§ Written instruction
Copy the listing below word for word.

§ Input data
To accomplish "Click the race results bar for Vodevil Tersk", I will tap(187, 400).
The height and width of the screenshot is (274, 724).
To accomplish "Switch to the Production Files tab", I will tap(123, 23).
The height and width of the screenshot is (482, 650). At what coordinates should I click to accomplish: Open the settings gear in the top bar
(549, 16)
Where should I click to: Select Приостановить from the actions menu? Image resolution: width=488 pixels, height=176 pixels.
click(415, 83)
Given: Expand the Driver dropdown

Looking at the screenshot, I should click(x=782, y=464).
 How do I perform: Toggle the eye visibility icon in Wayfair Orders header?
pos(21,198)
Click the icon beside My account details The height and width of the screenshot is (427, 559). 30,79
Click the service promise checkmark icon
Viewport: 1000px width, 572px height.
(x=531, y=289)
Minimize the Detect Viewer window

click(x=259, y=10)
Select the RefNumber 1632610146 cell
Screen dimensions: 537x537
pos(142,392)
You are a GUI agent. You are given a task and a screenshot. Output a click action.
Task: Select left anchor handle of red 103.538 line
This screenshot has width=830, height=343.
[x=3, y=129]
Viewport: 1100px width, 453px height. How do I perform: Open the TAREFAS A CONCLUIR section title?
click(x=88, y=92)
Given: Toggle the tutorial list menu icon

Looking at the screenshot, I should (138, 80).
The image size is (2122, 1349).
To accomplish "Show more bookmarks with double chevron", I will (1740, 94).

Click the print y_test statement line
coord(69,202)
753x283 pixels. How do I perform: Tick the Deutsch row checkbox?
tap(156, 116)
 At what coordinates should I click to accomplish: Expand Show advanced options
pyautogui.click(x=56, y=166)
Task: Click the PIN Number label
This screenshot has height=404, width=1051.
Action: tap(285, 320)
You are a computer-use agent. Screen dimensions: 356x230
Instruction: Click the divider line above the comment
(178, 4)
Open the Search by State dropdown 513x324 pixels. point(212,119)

§ Problem solution
To accomplish "Click the race results bar for Vodevil Tersk", I will tap(187, 400).
The height and width of the screenshot is (274, 724).
To accomplish "Switch to the Production Files tab", I will tap(123, 23).
The height and width of the screenshot is (482, 650). At what coordinates should I click to accomplish: Open the settings gear in the top bar
(549, 16)
Where should I click to: Select Приостановить from the actions menu? Image resolution: width=488 pixels, height=176 pixels.
click(415, 83)
Given: Expand the Driver dropdown

Looking at the screenshot, I should click(x=782, y=464).
 How do I perform: Toggle the eye visibility icon in Wayfair Orders header?
pos(21,198)
Click the icon beside My account details The height and width of the screenshot is (427, 559). 30,79
Click the service promise checkmark icon
Viewport: 1000px width, 572px height.
(x=531, y=289)
Minimize the Detect Viewer window

click(x=259, y=10)
Select the RefNumber 1632610146 cell
Screen dimensions: 537x537
pos(142,392)
You are a GUI agent. You are given a task and a screenshot. Output a click action.
Task: Select left anchor handle of red 103.538 line
This screenshot has width=830, height=343.
[x=3, y=129]
Viewport: 1100px width, 453px height. How do I perform: Open the TAREFAS A CONCLUIR section title?
click(x=88, y=92)
Given: Toggle the tutorial list menu icon

Looking at the screenshot, I should (138, 80).
The image size is (2122, 1349).
To accomplish "Show more bookmarks with double chevron", I will (1740, 94).

Click the print y_test statement line
coord(69,202)
753x283 pixels. How do I perform: Tick the Deutsch row checkbox?
tap(156, 116)
 At what coordinates should I click to accomplish: Expand Show advanced options
pyautogui.click(x=56, y=166)
Task: Click the PIN Number label
This screenshot has height=404, width=1051.
Action: tap(285, 320)
You are a computer-use agent. Screen dimensions: 356x230
Instruction: Click the divider line above the comment
(178, 4)
Open the Search by State dropdown 513x324 pixels. point(212,119)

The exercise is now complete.